Our analysis cannot exclude the possibility of mercury-related cardiovascular toxicity at higher exposures than those observed in our cohorts or in the setting of frank selenium deficiency, which would be rare in U.S. cohorts. Ecologic or small cross-sectional studies in more highly exposed populations in the Amazon,40
the Faroe Islands,32
suggest that methylmercury exposure may be associated with higher blood pressure or lower parasympathetic activity; ecologic evidence of an increased risk of clinical cardiovascular events is lacking.43
Our analysis has potential limitations. Although toenail concentrations of mercury provide an excellent biomarker of integrated, usual methylmercury exposure during the previous year, changes in dietary exposure over time could attenuate true relationships toward null. Toenail mercury concentration serves as a marker of fish consumption, and our findings may be partly confounded by the beneficial effects of fish intake, despite adjustment for responses to the dietary questionnaire; this might account for trends toward lower risk. Although the findings were similar in the two independent cohorts and there is little reason to believe that biologic effects of methylmercury in these populations would be different from those in the general population of women and men, these cohorts comprised largely white, educated U.S. adults, potentially limiting generalizability.

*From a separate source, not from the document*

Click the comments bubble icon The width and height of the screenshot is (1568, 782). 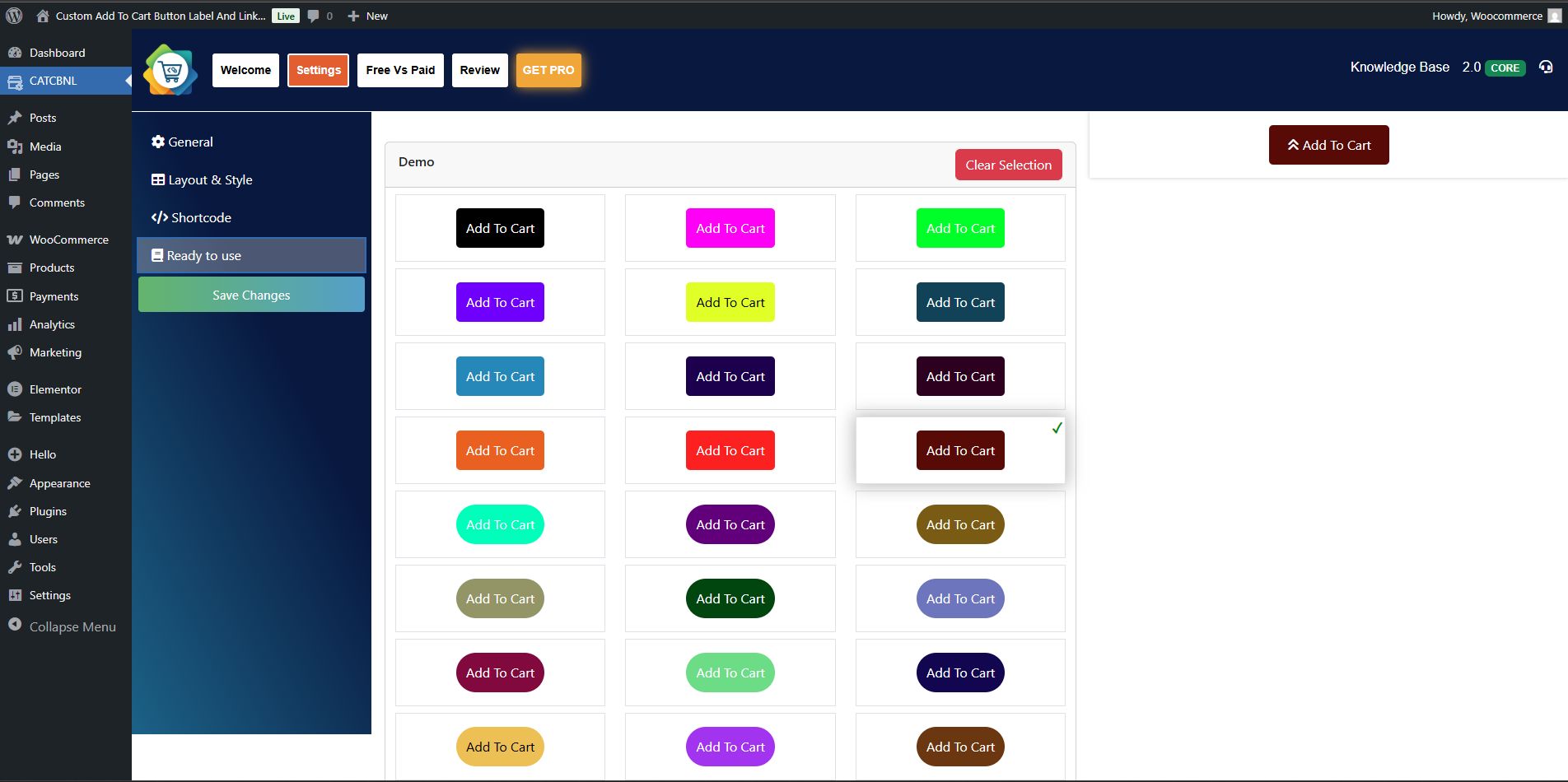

The absence of any association between mercury exposure and increased cardiovascular disease risk in adults should not alter ongoing public health and policy efforts to reduce mercury contamination in fish and the environment, which could still have the potential to offset, at least in part, the net cardiovascular benefits of fish consumption. Our findings should also not alter advisories directed toward women who are or may become pregnant or who are nursing, since methylmercury exposure from consumption of specific fish species could cause neurodevelopmental harm, or at least partly offset the neurodevelopmental benefits of fish consumption, in their children.
In summary, this prospective study of two large cohorts of men and women in the United States showed no evidence of a relationship between mercury exposure and increased cardiovascular disease risk.